Metal(loid)-resistant Bacillus megaterium H3 reduces arsenic uptake in rice (Oryza sativa Nanjing 5055) at different growth stages in arsenic-contaminated soil

Abstract Some metal(loid)-resistant bacteria play an important role in reducing metal(loid) accumulation by rice plants, however, little is known concerning the effect of arsenic (As)-resistant bacteria on the growth and As uptake of rice plants at different growth stages and the mechanisms involved. Here, we examined the effect of metal(loid)-resistant Bacillus megaterium H3 on As immobilization in solution and rice tissue As accumulation at different growth stages in exogenous As-polluted soils.

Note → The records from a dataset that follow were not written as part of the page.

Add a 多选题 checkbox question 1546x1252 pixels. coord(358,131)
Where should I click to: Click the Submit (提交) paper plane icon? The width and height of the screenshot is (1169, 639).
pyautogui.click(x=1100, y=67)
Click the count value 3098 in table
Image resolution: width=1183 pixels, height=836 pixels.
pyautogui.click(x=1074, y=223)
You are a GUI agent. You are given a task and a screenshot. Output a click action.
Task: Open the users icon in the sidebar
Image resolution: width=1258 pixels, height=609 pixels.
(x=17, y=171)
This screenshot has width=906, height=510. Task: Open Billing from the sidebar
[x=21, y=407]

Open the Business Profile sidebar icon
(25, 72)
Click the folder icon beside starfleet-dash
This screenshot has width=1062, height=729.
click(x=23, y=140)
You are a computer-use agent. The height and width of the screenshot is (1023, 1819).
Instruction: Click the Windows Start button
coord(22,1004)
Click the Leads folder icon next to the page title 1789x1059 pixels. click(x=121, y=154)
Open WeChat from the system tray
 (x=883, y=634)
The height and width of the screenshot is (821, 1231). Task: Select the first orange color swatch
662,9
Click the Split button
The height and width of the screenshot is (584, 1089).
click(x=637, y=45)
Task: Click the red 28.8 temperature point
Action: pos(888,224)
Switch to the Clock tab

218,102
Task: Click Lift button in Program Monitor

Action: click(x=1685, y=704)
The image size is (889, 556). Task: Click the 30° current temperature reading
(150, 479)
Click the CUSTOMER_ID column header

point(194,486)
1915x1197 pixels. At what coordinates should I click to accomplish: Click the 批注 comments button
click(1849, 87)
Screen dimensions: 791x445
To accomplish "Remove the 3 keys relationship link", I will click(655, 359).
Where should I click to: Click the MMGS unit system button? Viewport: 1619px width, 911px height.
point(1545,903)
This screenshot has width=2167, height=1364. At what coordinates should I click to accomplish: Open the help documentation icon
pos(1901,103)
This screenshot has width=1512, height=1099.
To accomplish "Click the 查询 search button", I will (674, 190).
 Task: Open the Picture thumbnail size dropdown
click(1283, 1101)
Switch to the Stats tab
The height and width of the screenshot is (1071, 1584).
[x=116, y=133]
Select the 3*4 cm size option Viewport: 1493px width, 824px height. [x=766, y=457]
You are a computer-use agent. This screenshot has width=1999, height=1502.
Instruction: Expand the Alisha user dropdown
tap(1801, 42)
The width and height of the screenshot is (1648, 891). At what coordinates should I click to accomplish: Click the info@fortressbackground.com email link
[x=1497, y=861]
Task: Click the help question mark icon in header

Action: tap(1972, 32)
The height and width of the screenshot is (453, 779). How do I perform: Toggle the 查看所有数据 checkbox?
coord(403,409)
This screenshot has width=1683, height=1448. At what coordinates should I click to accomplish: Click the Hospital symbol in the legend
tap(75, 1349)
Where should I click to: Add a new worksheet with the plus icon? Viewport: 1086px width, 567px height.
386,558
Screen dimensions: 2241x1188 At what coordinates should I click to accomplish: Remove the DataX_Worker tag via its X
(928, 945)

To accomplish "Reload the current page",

The concentration of As decreased, while the pH values, cell growth, and cell-immobilized As significantly increased over time in the presence of strain H3. The As contents of the roots (7.4–68.6 mg kg−1) and above-ground tissues (2.1–6.6 mg kg−1) at the tillering, booting, and maturity stages, and the grains (0.16 mg kg−1) at the maturity stage decreased by 30–43%, 16–42%, and 33%, respectively in the H3 strain-inoculated soils compared with the controls. The available As content (0.21–0.30 mg kg−1) decreased by 36–43% in the H3 strain-inoculated soils at the booting and maturity stages of the rice plants compared with the controls. Moreover, strain H3 increased the As concentration (38–431 mg kg−1) by 30–86% in Fe plaque on the rice root surfaces compared with the controls. The results suggested that strain H3 reliably decreased the rice tissue As uptake by decreasing available As in soil and increasing rice root surface As adsorption. Our results may provide an effective As-resistant bacteria-assisted way for reducing the As accumulation to rice tissues in As-polluted soils.